== TASK GOAL ==
Copy every line from the records below that carries the word "agent".

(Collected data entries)
++++++++++
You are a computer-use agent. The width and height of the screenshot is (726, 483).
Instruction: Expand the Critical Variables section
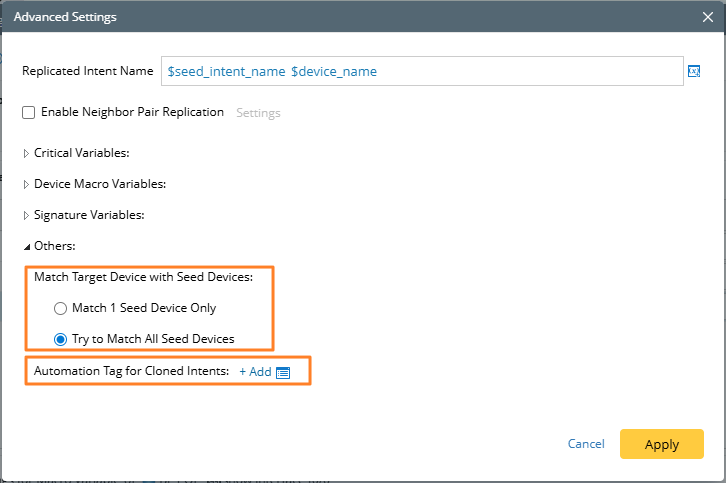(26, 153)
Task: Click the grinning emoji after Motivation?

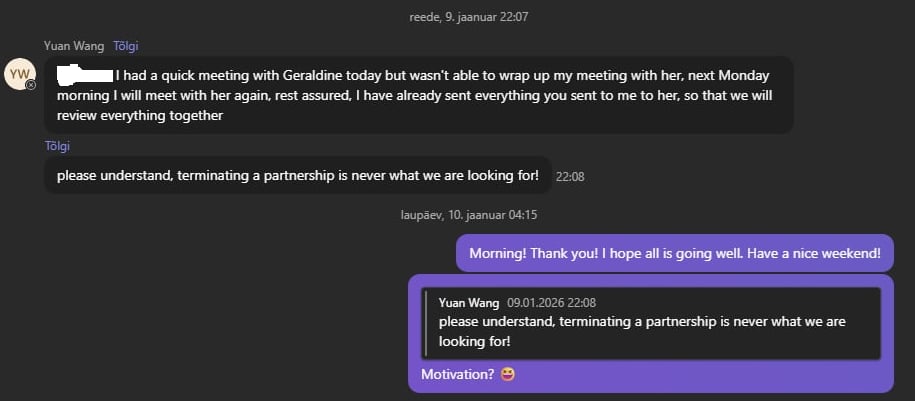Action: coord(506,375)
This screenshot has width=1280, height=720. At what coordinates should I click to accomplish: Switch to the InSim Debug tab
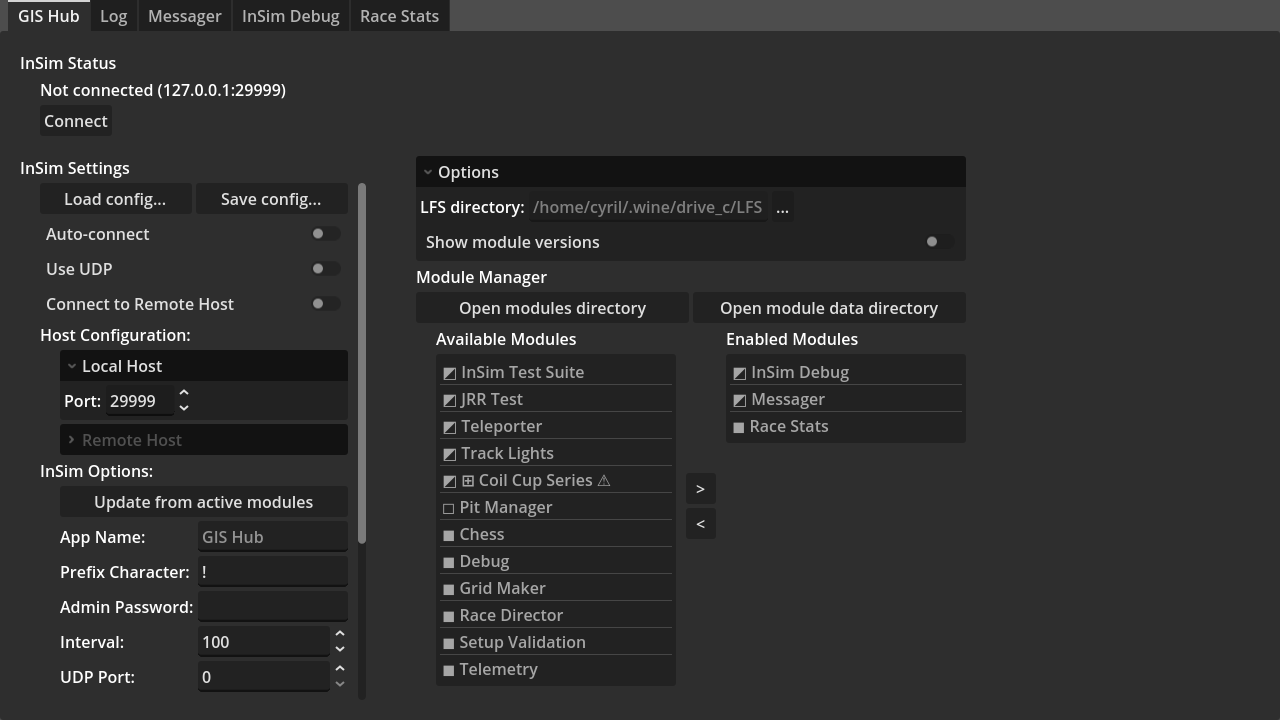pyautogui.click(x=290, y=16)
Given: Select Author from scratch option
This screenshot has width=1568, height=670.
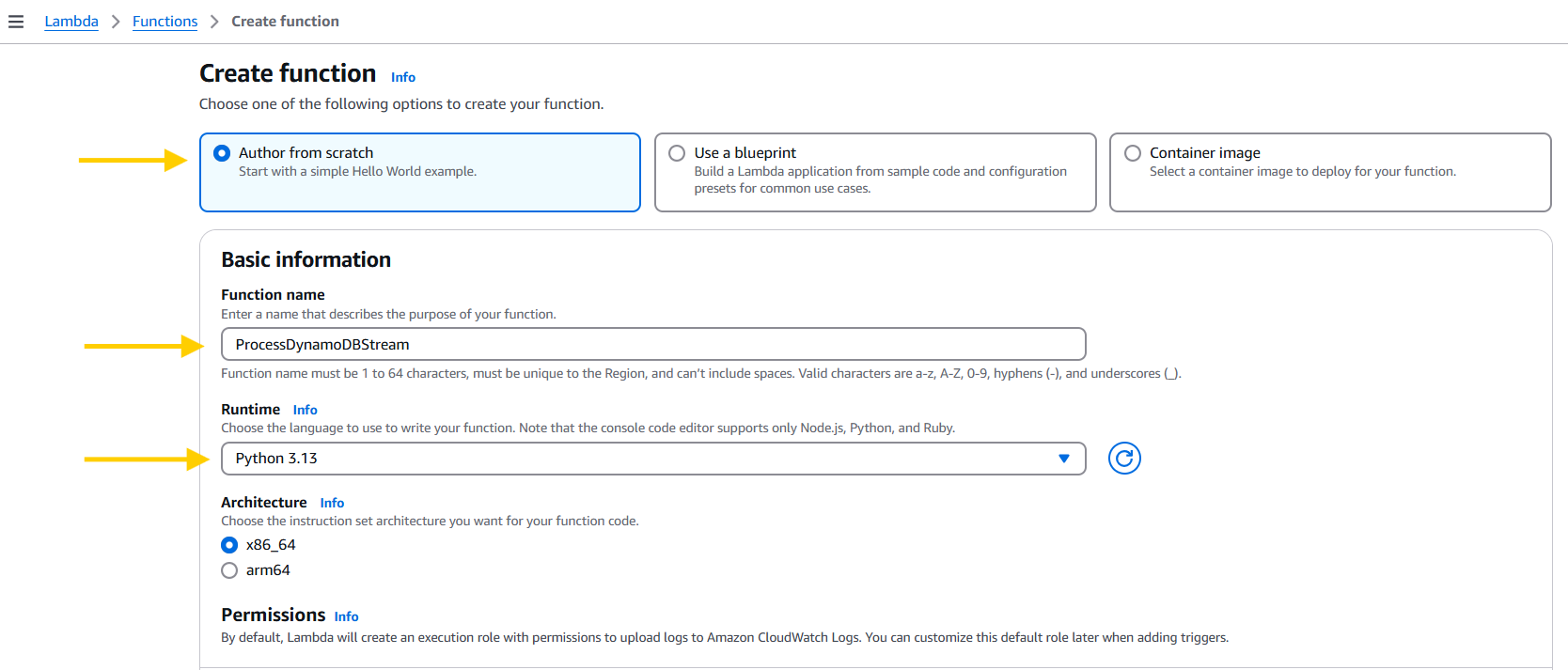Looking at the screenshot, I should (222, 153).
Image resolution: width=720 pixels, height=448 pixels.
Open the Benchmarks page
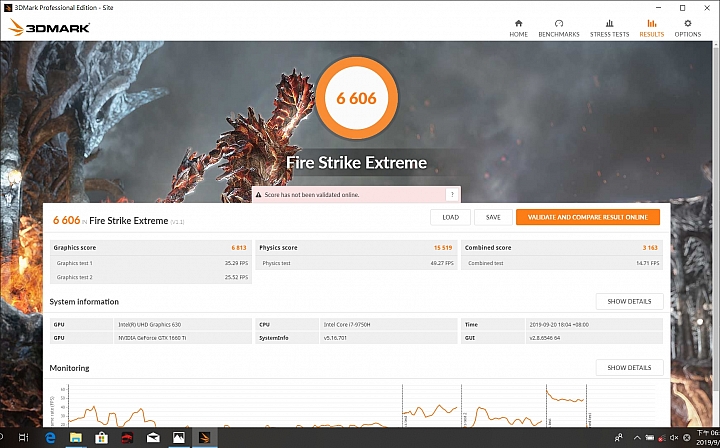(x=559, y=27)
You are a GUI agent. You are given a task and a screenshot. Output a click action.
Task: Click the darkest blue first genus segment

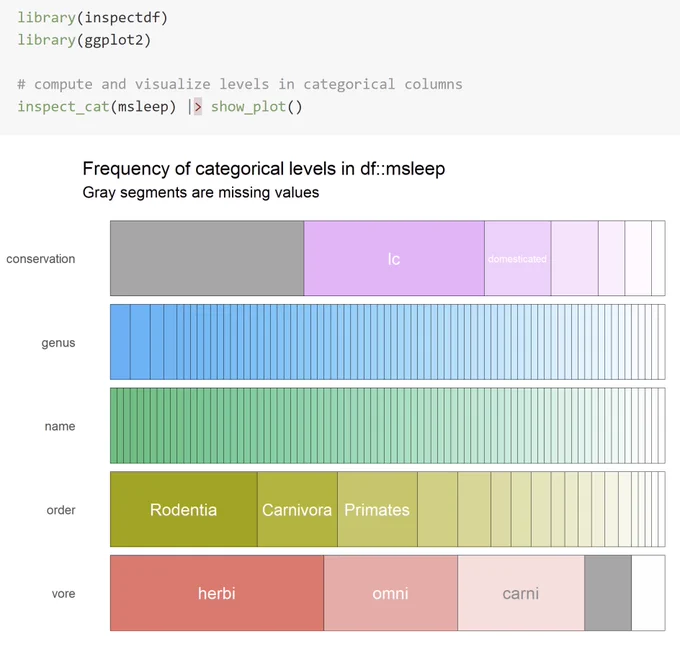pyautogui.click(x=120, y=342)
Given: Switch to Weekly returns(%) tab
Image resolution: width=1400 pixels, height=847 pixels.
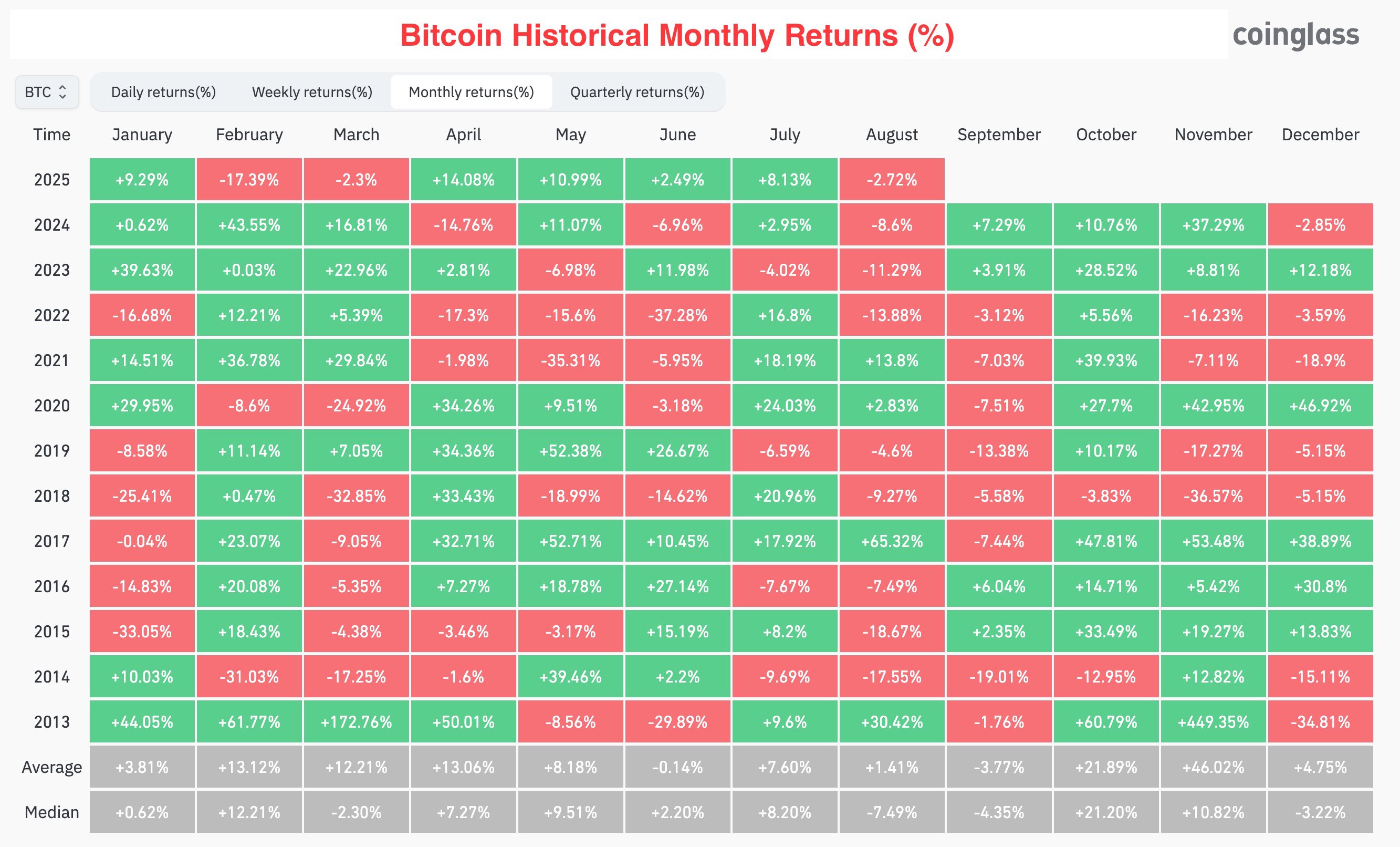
++++++++++
== SOLUTION TO THE PROBLEM ==
You are a computer-use agent. The width and height of the screenshot is (726, 483).
You are a GUI agent. You are given a task and a screenshot. Output a click action.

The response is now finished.